After meeting my friend we head to Charlotte and Billy’s for lunch. I haven’t seen Charlotte since just after Findley died. We arrived and I can sense she’s a little uneasy. We sit down and she take out some lunch, I am totally not interested in eating, I sit and watch Myla eating her lunch. I realise I will never see Findley eating or smiling and laughing like Myla is. Is hurt thinking this, a deep down pain.
I don’t really think I am in the room, I mean I am there but my mind is a million numbing miles away. We chat away and I join in the conversation half-heartedly. I realise I need to go home, am tired and I think that am on the brink of not coping any more. I say I think it’s time to go, and I wish we had just gotten and left but we didn’t. I feel the tears starting to build, and I am starting to panic, I start crying and I want to go home, I can’t tell you why I am crying but I am, and now I can see choc and Billy are both not sure what to say or do.
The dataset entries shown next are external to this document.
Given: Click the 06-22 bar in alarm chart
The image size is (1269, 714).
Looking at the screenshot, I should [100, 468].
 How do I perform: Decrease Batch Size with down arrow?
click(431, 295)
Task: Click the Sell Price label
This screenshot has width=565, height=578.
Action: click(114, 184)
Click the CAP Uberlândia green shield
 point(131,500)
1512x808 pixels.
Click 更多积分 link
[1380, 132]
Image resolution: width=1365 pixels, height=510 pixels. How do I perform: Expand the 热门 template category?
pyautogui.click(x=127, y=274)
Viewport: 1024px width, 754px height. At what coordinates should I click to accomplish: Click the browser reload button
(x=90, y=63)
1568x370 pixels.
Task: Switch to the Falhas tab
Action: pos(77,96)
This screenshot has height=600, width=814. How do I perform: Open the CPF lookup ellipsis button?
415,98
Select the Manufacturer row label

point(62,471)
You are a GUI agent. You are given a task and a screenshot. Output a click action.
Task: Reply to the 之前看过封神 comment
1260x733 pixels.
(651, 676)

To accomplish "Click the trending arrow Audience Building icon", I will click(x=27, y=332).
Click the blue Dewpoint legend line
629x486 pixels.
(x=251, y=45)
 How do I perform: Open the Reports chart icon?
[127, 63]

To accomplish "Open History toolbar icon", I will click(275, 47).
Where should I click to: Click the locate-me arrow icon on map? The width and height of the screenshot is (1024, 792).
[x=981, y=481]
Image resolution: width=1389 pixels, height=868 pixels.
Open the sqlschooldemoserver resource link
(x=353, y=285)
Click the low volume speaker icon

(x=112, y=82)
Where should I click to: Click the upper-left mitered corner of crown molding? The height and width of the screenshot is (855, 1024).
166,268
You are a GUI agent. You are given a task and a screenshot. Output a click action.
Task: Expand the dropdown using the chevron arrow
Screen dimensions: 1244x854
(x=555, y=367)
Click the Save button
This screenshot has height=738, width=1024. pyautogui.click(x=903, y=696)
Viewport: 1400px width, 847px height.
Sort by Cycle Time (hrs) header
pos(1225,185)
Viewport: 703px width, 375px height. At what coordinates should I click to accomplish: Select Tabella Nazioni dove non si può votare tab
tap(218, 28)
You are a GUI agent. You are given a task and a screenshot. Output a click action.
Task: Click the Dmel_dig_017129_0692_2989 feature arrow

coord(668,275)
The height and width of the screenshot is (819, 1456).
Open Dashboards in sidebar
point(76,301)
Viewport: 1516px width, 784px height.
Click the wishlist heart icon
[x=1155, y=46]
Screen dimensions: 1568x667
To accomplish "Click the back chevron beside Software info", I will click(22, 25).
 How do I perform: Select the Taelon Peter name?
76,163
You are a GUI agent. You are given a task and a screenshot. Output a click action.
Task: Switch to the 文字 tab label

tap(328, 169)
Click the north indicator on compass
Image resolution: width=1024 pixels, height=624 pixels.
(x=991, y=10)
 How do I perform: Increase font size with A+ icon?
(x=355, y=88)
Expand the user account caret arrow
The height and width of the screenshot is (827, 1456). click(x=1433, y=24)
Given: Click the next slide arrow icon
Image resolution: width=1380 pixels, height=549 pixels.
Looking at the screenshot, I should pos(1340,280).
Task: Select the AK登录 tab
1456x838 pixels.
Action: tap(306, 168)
We head off, am annoyed am crying and making people feel uneasy.
I spend the rest of the day googling, I phone and leave a message on the greif midwifes phone, we have some questions we want answered, and we got s letter asking us to be involved with how we felt our care had gone.
Thank goodness it’s bed time, googling is exhausting, I am only reading what I want to read as well. I read about people who had babies after still births. My arms ache.
I don’t want to replace you my precious little boy I just have so much love to give.